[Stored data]

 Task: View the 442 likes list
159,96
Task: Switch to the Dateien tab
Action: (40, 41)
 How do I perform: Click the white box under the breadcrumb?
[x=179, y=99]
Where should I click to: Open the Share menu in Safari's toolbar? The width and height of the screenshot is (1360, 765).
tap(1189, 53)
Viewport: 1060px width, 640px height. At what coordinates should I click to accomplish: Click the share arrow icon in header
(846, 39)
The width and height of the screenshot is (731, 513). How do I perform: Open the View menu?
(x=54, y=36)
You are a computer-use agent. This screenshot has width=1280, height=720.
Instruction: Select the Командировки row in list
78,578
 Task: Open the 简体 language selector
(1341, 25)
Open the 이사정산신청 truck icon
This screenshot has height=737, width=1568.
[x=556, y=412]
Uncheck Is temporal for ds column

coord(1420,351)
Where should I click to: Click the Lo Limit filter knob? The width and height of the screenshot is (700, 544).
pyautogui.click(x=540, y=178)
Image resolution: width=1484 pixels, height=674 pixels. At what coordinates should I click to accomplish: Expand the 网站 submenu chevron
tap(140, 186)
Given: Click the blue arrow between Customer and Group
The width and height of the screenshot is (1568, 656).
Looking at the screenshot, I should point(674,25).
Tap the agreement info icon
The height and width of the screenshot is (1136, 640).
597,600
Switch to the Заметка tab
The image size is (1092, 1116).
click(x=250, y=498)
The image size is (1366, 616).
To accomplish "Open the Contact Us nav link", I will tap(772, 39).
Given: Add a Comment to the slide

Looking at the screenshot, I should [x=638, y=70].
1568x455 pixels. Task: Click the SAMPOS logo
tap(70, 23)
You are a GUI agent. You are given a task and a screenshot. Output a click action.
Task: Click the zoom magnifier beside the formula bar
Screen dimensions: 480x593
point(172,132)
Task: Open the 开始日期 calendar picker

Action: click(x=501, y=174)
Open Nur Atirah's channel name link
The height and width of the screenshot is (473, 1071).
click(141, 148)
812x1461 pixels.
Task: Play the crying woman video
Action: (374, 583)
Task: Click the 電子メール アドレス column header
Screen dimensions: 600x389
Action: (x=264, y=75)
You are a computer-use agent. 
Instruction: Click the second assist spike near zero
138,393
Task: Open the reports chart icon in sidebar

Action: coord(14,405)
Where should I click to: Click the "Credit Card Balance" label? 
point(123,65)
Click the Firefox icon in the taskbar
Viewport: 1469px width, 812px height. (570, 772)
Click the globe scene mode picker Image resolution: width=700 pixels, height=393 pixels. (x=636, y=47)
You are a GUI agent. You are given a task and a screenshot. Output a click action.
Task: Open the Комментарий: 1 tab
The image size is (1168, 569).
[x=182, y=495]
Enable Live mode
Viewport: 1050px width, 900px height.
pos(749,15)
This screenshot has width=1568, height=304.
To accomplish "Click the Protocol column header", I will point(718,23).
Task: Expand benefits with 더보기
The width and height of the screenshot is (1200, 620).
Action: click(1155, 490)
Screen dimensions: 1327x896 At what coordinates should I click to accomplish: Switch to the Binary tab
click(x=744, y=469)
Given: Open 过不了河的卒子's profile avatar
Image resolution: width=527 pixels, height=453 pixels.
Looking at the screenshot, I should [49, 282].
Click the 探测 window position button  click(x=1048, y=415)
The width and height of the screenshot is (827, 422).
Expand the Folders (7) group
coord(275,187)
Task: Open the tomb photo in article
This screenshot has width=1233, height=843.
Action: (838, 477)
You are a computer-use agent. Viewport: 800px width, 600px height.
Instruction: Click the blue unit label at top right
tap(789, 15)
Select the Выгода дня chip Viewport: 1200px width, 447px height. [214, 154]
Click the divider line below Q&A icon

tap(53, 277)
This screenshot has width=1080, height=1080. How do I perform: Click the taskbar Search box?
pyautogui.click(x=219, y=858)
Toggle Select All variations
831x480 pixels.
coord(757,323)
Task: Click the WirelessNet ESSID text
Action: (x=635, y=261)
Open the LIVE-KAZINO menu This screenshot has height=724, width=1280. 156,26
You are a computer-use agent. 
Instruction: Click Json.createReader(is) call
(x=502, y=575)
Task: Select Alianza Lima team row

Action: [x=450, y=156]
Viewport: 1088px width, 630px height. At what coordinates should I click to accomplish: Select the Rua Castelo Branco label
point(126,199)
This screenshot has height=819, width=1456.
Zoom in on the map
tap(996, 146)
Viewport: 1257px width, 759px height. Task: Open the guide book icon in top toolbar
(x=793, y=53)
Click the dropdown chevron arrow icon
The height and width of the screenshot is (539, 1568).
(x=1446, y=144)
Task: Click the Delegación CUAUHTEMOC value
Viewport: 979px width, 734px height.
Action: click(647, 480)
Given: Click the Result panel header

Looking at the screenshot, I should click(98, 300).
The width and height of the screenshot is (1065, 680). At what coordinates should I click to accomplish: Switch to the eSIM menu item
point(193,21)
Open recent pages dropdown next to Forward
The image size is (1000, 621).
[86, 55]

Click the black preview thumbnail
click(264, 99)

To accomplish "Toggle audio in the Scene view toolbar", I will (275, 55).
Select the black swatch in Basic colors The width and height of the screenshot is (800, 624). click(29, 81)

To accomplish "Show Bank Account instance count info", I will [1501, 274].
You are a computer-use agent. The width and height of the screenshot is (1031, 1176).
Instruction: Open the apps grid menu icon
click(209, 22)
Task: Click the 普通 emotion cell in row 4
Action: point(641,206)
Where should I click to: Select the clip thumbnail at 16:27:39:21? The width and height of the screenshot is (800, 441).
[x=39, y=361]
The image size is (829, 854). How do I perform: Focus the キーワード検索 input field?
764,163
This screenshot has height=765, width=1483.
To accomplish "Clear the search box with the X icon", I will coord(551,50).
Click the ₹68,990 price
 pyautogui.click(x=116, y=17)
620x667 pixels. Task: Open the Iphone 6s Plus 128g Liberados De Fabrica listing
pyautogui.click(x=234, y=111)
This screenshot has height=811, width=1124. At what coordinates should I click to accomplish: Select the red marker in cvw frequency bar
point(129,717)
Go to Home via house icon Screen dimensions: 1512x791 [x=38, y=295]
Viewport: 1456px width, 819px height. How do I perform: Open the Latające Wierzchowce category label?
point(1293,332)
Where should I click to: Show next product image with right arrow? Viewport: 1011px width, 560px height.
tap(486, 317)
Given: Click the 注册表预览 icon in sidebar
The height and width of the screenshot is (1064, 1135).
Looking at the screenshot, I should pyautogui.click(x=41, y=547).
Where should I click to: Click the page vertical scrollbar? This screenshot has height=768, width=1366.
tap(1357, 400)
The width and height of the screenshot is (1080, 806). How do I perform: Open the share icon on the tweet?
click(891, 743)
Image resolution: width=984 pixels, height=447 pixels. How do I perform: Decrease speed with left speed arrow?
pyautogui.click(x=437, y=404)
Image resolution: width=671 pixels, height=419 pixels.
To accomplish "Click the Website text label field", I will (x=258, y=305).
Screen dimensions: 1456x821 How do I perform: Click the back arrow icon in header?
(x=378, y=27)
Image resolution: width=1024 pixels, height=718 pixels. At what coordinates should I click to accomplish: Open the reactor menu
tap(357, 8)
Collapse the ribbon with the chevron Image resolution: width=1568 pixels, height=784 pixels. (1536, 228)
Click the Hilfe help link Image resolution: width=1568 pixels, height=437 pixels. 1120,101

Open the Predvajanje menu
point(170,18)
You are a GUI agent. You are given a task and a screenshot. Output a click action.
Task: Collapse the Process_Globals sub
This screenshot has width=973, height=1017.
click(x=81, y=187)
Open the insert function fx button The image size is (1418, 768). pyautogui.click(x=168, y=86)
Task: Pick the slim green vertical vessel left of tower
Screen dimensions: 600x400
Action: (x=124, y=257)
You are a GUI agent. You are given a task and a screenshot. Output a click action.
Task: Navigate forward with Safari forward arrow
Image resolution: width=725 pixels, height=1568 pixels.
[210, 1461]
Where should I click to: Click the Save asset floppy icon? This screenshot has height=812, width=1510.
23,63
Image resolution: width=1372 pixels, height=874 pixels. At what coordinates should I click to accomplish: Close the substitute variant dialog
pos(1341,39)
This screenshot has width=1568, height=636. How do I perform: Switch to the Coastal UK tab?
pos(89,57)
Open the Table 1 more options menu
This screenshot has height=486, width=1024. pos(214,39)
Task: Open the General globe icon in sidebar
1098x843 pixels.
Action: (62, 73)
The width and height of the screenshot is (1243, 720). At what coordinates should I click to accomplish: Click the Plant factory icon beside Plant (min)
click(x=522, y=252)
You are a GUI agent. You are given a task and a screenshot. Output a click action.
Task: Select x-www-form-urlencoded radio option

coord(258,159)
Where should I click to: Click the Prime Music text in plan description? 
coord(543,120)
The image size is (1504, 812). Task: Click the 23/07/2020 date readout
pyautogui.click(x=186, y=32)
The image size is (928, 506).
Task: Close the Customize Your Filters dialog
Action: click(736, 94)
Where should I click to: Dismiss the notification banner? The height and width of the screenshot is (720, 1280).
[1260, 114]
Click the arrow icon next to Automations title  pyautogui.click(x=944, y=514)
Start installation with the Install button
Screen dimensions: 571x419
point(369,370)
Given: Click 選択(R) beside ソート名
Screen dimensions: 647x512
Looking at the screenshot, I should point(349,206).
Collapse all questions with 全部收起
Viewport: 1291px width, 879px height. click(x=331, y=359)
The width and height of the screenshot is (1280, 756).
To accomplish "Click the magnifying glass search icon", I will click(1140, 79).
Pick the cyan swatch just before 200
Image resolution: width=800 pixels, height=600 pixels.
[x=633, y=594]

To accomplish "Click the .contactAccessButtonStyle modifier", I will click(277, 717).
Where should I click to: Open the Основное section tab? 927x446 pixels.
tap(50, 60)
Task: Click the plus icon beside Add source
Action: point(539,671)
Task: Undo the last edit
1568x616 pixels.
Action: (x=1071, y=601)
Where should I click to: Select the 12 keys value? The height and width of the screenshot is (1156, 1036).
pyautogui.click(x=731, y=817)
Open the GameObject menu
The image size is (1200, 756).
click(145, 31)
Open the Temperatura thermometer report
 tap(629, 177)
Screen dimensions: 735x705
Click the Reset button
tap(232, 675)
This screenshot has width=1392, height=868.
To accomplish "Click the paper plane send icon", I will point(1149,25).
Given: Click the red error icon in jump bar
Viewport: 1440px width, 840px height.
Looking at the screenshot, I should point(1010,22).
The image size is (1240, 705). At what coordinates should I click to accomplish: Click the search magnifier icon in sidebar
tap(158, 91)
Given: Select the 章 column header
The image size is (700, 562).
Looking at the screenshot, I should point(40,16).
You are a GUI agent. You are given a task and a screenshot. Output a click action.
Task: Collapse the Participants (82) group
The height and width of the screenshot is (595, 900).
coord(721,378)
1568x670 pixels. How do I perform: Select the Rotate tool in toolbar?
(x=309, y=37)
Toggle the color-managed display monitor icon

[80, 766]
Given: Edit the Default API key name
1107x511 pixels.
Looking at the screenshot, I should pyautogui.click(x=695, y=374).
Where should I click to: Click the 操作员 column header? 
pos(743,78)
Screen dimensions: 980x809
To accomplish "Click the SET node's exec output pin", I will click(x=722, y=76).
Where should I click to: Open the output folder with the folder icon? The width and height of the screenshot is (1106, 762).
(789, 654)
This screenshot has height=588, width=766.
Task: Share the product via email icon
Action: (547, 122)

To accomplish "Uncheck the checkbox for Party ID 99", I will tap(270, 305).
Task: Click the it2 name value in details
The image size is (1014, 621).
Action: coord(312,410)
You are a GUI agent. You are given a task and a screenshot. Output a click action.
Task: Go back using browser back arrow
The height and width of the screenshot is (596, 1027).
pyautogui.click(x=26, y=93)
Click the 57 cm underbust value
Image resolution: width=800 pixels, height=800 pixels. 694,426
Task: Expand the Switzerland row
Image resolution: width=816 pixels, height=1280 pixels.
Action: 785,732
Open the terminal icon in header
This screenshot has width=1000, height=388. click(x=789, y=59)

• Work instructions: Beginning with the first line of the entries, repeat each line exactly until you have reproduced the one containing "Given: Click the blue", and add nothing further.

• Exercise output:
 Task: View the 442 likes list
159,96
Task: Switch to the Dateien tab
Action: (40, 41)
 How do I perform: Click the white box under the breadcrumb?
[x=179, y=99]
Where should I click to: Open the Share menu in Safari's toolbar? The width and height of the screenshot is (1360, 765).
tap(1189, 53)
Viewport: 1060px width, 640px height. At what coordinates should I click to accomplish: Click the share arrow icon in header
(846, 39)
The width and height of the screenshot is (731, 513). How do I perform: Open the View menu?
(x=54, y=36)
You are a computer-use agent. This screenshot has width=1280, height=720.
Instruction: Select the Командировки row in list
78,578
 Task: Open the 简体 language selector
(1341, 25)
Open the 이사정산신청 truck icon
This screenshot has height=737, width=1568.
[x=556, y=412]
Uncheck Is temporal for ds column

coord(1420,351)
Where should I click to: Click the Lo Limit filter knob? The width and height of the screenshot is (700, 544).
pyautogui.click(x=540, y=178)
Image resolution: width=1484 pixels, height=674 pixels. At what coordinates should I click to accomplish: Expand the 网站 submenu chevron
tap(140, 186)
Given: Click the blue arrow between Customer and Group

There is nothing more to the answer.